#### RAW DATA
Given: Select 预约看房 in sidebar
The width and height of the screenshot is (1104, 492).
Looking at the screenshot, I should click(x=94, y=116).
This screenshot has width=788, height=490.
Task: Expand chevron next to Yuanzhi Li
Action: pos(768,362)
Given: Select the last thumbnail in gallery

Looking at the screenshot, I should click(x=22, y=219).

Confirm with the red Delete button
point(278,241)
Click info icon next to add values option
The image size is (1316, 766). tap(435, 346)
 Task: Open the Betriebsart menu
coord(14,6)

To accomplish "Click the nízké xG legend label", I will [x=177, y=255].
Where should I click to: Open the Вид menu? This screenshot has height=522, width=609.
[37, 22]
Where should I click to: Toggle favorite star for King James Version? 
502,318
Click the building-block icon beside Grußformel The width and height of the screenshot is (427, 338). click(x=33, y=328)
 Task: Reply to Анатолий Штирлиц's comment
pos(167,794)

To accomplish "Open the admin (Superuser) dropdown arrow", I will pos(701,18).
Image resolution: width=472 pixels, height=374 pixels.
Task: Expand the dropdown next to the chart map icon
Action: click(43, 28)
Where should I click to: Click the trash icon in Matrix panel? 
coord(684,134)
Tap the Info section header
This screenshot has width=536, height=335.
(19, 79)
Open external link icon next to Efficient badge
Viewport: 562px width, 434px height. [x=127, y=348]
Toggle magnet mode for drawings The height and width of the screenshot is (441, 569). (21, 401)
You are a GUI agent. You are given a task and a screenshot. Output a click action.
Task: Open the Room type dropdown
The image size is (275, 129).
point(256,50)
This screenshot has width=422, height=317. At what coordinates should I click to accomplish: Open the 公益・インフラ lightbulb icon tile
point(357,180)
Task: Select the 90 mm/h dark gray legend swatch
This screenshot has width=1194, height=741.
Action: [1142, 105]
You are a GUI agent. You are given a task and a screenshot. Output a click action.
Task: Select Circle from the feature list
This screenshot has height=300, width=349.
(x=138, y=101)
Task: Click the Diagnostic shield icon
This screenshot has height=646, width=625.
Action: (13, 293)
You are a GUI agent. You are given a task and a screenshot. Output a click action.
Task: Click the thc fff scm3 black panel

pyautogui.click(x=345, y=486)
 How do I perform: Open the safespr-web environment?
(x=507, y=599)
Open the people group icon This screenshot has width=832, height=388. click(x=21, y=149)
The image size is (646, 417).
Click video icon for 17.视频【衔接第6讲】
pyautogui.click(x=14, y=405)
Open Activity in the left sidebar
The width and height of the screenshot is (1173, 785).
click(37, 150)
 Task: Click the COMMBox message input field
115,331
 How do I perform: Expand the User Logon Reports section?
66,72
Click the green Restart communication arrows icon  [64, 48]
########
● YOUR ASSIGNMENT:
Your task is to output exactly the lines running from the one with "Open external link" through the final line of the material above, with both ends included.

● RESULT OF THE TASK:
Open external link icon next to Efficient badge
Viewport: 562px width, 434px height. [x=127, y=348]
Toggle magnet mode for drawings The height and width of the screenshot is (441, 569). (21, 401)
You are a GUI agent. You are given a task and a screenshot. Output a click action.
Task: Open the Room type dropdown
The image size is (275, 129).
point(256,50)
This screenshot has width=422, height=317. At what coordinates should I click to accomplish: Open the 公益・インフラ lightbulb icon tile
point(357,180)
Task: Select the 90 mm/h dark gray legend swatch
This screenshot has width=1194, height=741.
Action: [1142, 105]
You are a GUI agent. You are given a task and a screenshot. Output a click action.
Task: Select Circle from the feature list
This screenshot has height=300, width=349.
(x=138, y=101)
Task: Click the Diagnostic shield icon
This screenshot has height=646, width=625.
Action: (13, 293)
You are a GUI agent. You are given a task and a screenshot. Output a click action.
Task: Click the thc fff scm3 black panel

pyautogui.click(x=345, y=486)
 How do I perform: Open the safespr-web environment?
(x=507, y=599)
Open the people group icon This screenshot has width=832, height=388. click(x=21, y=149)
The image size is (646, 417).
Click video icon for 17.视频【衔接第6讲】
pyautogui.click(x=14, y=405)
Open Activity in the left sidebar
The width and height of the screenshot is (1173, 785).
click(37, 150)
 Task: Click the COMMBox message input field
115,331
 How do I perform: Expand the User Logon Reports section?
66,72
Click the green Restart communication arrows icon  [64, 48]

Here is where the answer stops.